Amico, tieniti forte e lascia un po' la piadina, perché ho una notizia che taglia l'aria più dello scarico della mia BMW dopo una notte di bagordi! SHOCK TOTALE al Roland Garros! L'italiano Matteo Arnaldi, 25 anni, numero 104 ATP, si è ritirato meno di un'ora prima della semifinale a causa di un virus. Proprio quando ero pronto a guardare la partita con i ragazzi da Fane in terrazza, ordinare una birra e litigare con Gică il Dinamovista! Così, fratello, non si fa!
La storia è semplice: Arnaldi ha annunciato di non poter entrare in campo contro il suo amico Flavio Cobolli (24 anni, 14 ATP). In conferenza stampa ha detto che è iniziato la notte precedente: "La scorsa notte ho iniziato ad avere problemi di stomaco. Non sono riuscito a dormire, ho vomitato molto e ho chiamato il medico la mattina presto, ma non si è potuto fare nulla. Non sarei riuscito a stare in campo e ho dovuto rinunciare." Ha motivato il ritiro come un virus, non un'intossicazione, e aveva anche la febbre. Sinceramente, a me sembra che o abbia mangiato qualcosa di avariato in quel ristorante con le stelle Michelin, o lo abbia colto la paura di Zverev. Ma vabbè, Dio con la misericordia, io con la mia BMW del 2008 e l'assegno di Giovanna, lui con 19 ore e 43 minuti in campo sulla strada per la semifinale. Nei quarti, aveva beneficiato del ritiro di Berrettini (infortunio all'anca). Che coincidenza, no?
Cobolli ha reagito da signore: "Grazie, perché per tutti noi sei stato un esempio in queste due settimane per il modo in cui hai lottato e per l'impegno che hai sempre mostrato in carriera. Sei l'esempio di uno sportivo e di un professionista eccellente. Spero che avremo l'occasione di dare un'altra grande battaglia." Bello da parte sua, ma sembrava volesse giocare, fare spettacolo, non entrare così, dalla porta di servizio. A me non è mai piaciuto vincere senza lavorare, come diceva anche Mioara quando ho comprato la BMW: "tutto con mazzette e raccomandazioni, non con lavoro onesto".

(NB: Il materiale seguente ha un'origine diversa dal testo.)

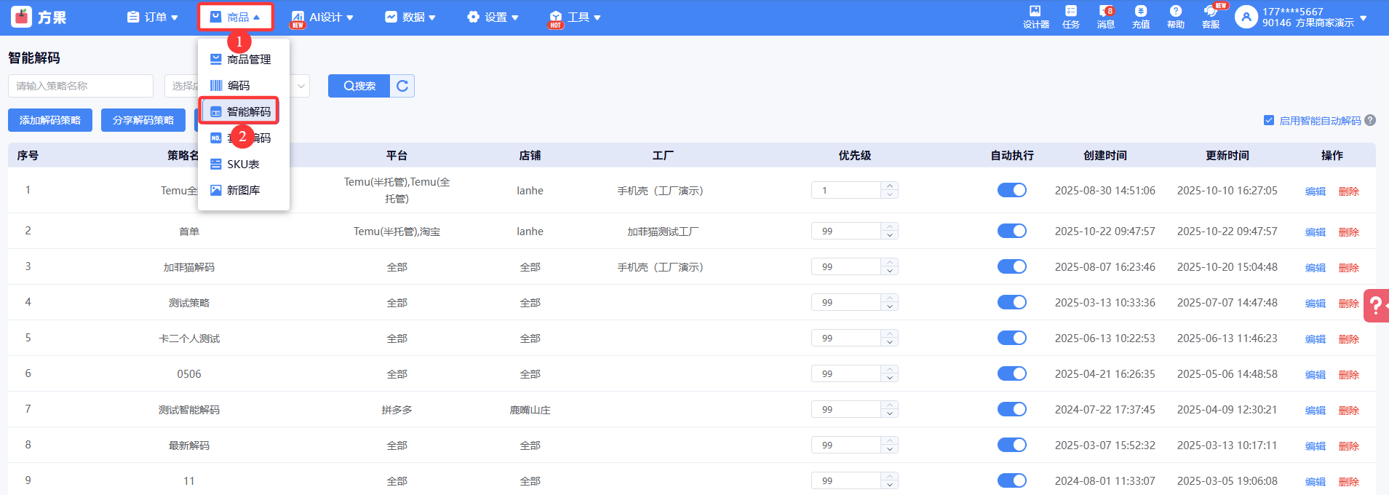Choose 新图库 in the dropdown menu
Screen dimensions: 1389x495
tap(243, 191)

Ora, lo spettacolo continua. Gli spettatori che avevano biglietti per la seconda semifinale riceveranno il rimborso integrale - almeno quello, per non rimanere con l'amaro in bocca. Cobolli si qualifica per la sua prima finale del Grande Slam senza giocare e domenica affronterà Alexander Zverev (29 anni, 3 ATP). Il bilancio degli scontri diretti è 3-1 a favore del tedesco: ha vinto al Roland Garros 2025, Halle 2025 e Madrid 2026, mentre l'italiano lo ha battuto a Monaco nel 2026. Sembra una missione quasi impossibile per Cobolli, soprattutto perché Zverev è in gran forma. Ma, come dicono i ragazzi da Fane, "il tennis è come il calcio: tiri, fratello, e magari entra".
Zverev disputerà la sua quarta finale del Grande Slam, dopo US Open 2020 (sconfitto da Thiem), Roland Garros 2024 (sconfitto da Alcaraz) e Australian Open 2025 (sconfitto da Sinner). Il tedesco diventa il quinto giocatore in attività a raggiungere più finali al Roland Garros, dopo Novak Djokovic (7), Wawrinka, Ruud e Alcaraz (2 ciascuno). Così sì, campione! Ma vediamo se riesce a prendere anche un titolo, perché a perdere, lo sa fare bene.
Conclusione? Il tennis è come la vita da bombardiere: a volte vinci per merito, altre volte per culo o per un virus. Vado a spiegare a Mioara perché ho perso la scommessa su Arnaldi - "Non è colpa mia, donna, l'ha colpito un virus!"